Begum Nusrat Bhutto (; ; ; born as Nusrat Ispahani; 23 March 1929 – 23 October 2011) was an Iranian-Pakistani public figure of Kurdish origin, who served as the First Lady of Pakistan between 1971 until the 1977 coup, and as a senior member of the federal cabinet between 1988 and 1990.

She was born in Isfahan to a wealthy merchant family of Kurdish heritage and her family had settled in Bombay before moving to Karachi after the Partition of British India. Ispahani joined a paramilitary women's force in 1950, but left a year later when she married Zulfikar Ali Bhutto. She moved to Oxfordshire with her husband who then was pursuing his legal education. She returned to Pakistan alongside Bhutto who went on to serve as the Foreign Minister. After her husband founded the Pakistan Peoples Party, Ispahani worked to lead the party's women's wing. After Bhutto was elected as the Prime Minister in 1971, Ispahani became the First Lady of Pakistan and remained so until her husband's removal in 1977. Her daughter, Benazir Bhutto immediately succeeded her husband as the leader of the Pakistan Peoples party and, while under house arrest, fought an unsuccessful legal battle to prevent her husband's execution. After Bhutto's execution, Ispahani, along with her children, went into exile to London, from where in 1981 she co-founded the Movement for the Restoration of Democracy, a nonviolent opposition to Zia's regime.

Ispahani returned to Pakistan after her daughter Benazir made a comeback in 1986. After the People's Party's victory in 1988, she joined Benazir's cabinet as a minister without portfolio while representing Larkana District in the National Assembly. She remained in the cabinet until Benazir's government was dismissed in 1990. Afterwards, during a family dispute between her son, Murtaza, and her daughter, Benazir, Ispahani favored Murtaza leading Benazir to sack Ispahani as the party leader. Ispahani stopped talking to the media and refrained from political engagements after the assassination of her son Murtaza in 1996 during a police encounter, during her daughter's second government.

Ispahani moved to Dubai in 1996, suffering from Alzheimer's disease, she was kept out of public's eye by Benazir until her demise on 23 October 2011. In Pakistan, Ispahani is remembered for her contribution to empowerment of women in Pakistan and for advocating for democracy in Pakistan, for which she is dubbed as "Mādar-e-Jamhooriat" (English "Mother of Democracy"), a title she was honored with by the parliament following her death.

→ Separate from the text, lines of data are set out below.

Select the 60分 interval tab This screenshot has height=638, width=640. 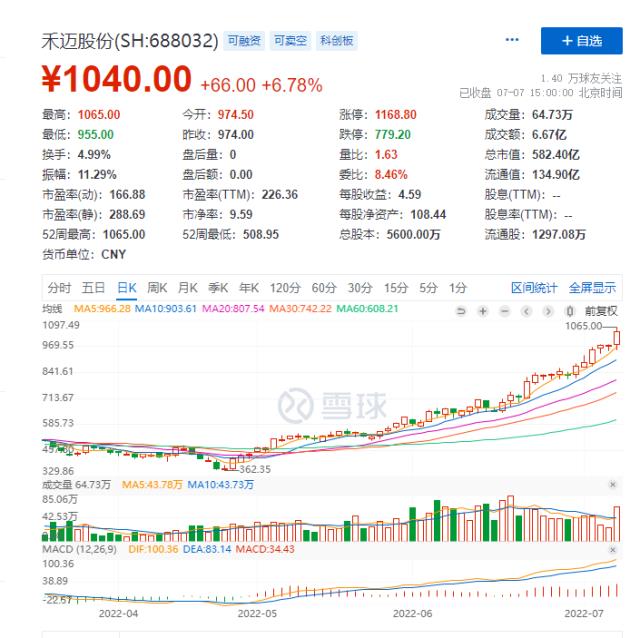click(323, 288)
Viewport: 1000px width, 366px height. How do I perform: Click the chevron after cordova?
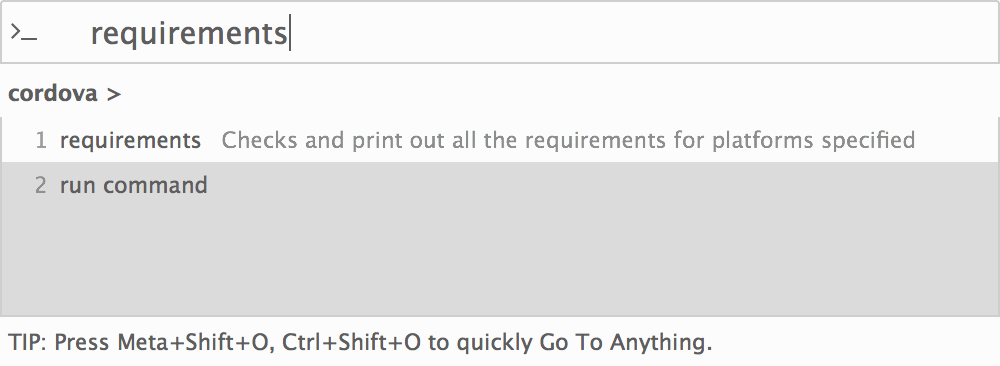114,95
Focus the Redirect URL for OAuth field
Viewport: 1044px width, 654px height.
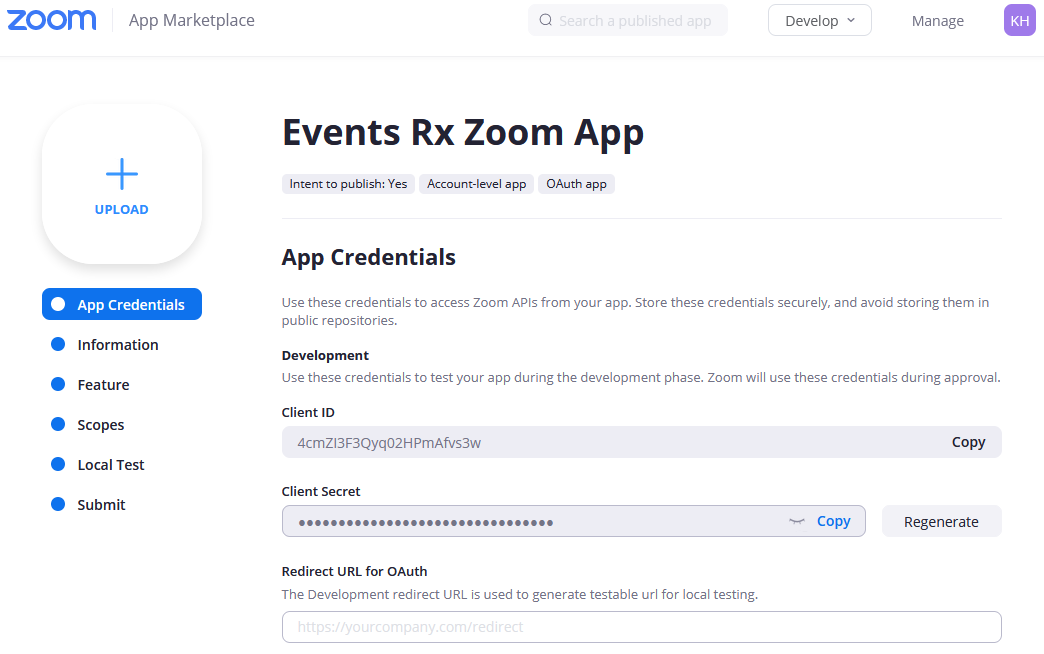pos(641,627)
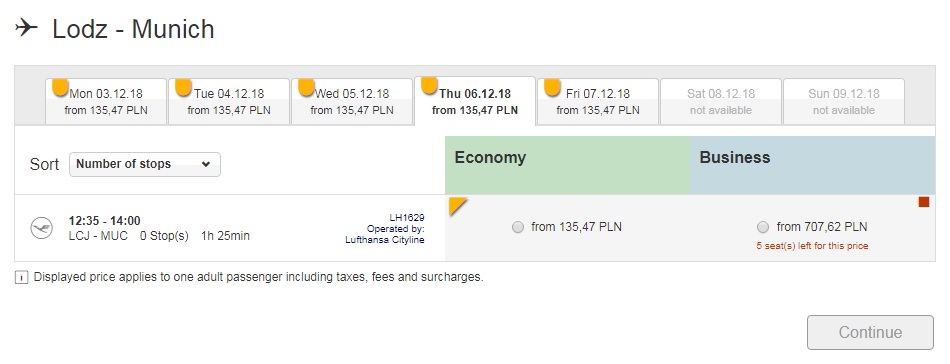Viewport: 950px width, 364px height.
Task: Click the info icon before displayed price note
Action: (x=21, y=278)
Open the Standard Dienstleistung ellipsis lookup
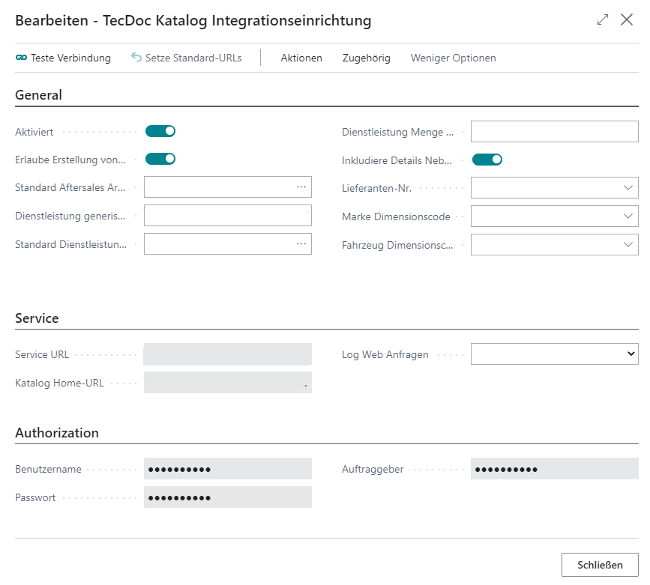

Early life, background and political career
Nusrat Ispahani was born on 23 March 1929 in Isfahan, Persia (now Iran). Her father was a wealthy businessman who came from the wealthy Hariri family of merchants in Isfahan and was of partial Kurdish descent via his mother who came from Kurdistan Province. Shortly after her birth, the family later moved to British India, where they initially lived in Bombay and then moved to Karachi before the independence of Pakistan and the Partition of India in 1947. She grew up with Iranian traditions at her home but adapted to Indian Muslim culture outside. Before emigrating to Pakistan, Nusrat attended and was educated at the University of Karachi where she obtained a Bachelor of Arts (B.A.) in Humanities in 1950.
As first lady from 1973 to 1977, Nusrat Bhutto functioned as a political worker and accompanied her husband on a number of overseas visits. In 1979, after the trial and execution of her husband, she succeeded her husband as leader of the Pakistan Peoples Party as chairman for life. She led the PPP's campaign against General Muhammad Zia-ul-Haq's regime. Alongside her daughter Benazir Bhutto, she was arrested numerous times and placed under house arrest and in prison in Sihala. Nusrat Bhutto was attacked by police with batons while attending a cricket match at Gaddafi Stadium in Lahore, when the crowd began to raise pro Bhutto slogans. In 1982, ill with cancer, she was given permission to leave the country by the military government of General Zia-ul-Haq for medical treatment in London at which point her daughter, Benazir Bhutto, became acting leader of the party, and, by 1984, the party chairman.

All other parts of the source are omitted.